**GOAL**
Please format the rows from the line with "Image resolution: width=459, height=2576." up to and including the line with "Politique de confidentialité" as a JSON list of strings, one string per line and no blank lines.

**DATA PROVIDED**
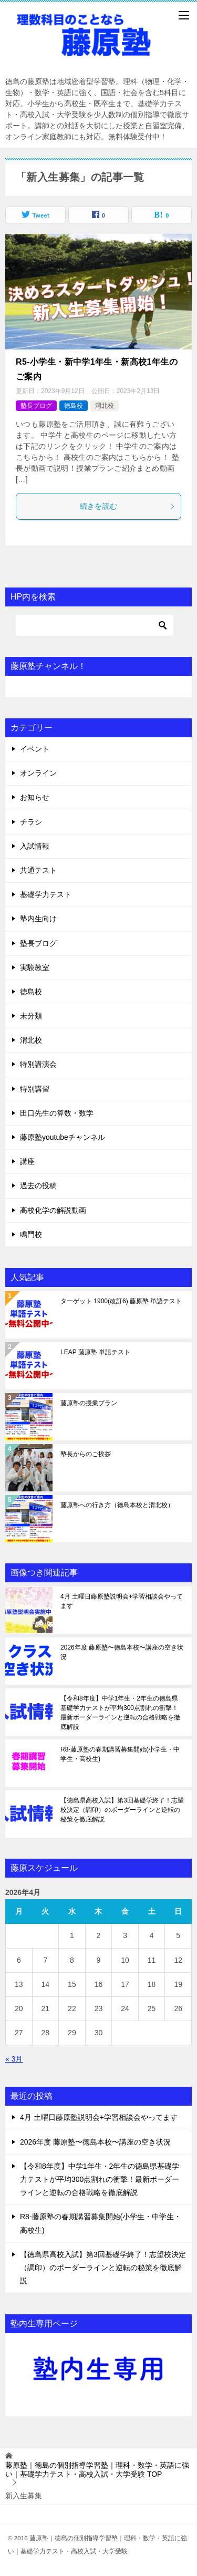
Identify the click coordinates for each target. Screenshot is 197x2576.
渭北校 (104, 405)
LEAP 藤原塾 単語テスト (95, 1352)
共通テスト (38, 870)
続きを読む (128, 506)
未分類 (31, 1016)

* * *

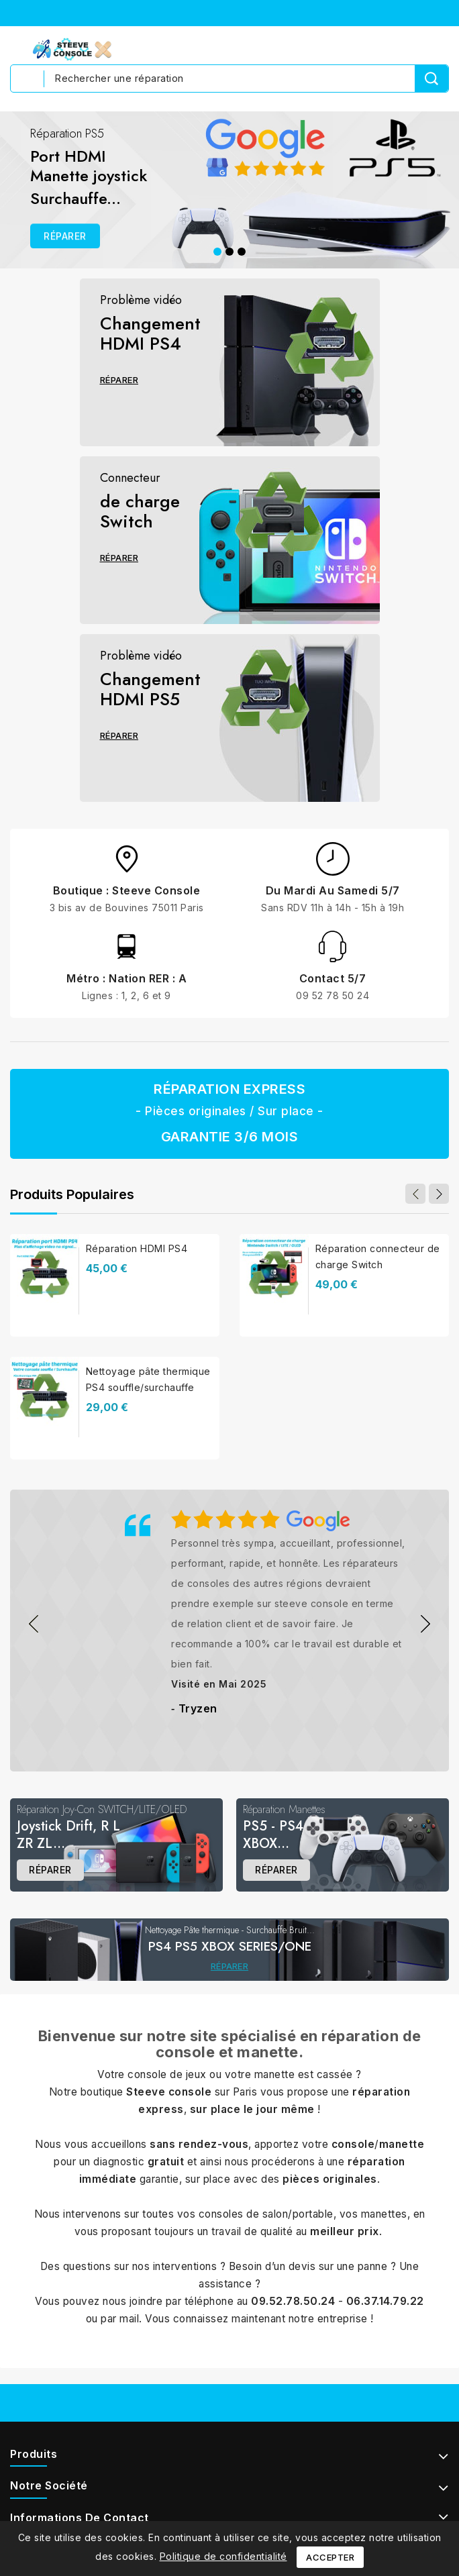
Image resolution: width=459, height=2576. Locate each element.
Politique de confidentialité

**WORKED SOLUTION**
[
  "Image resolution: width=459, height=2576. Locate each element.",
  "Politique de confidentialité"
]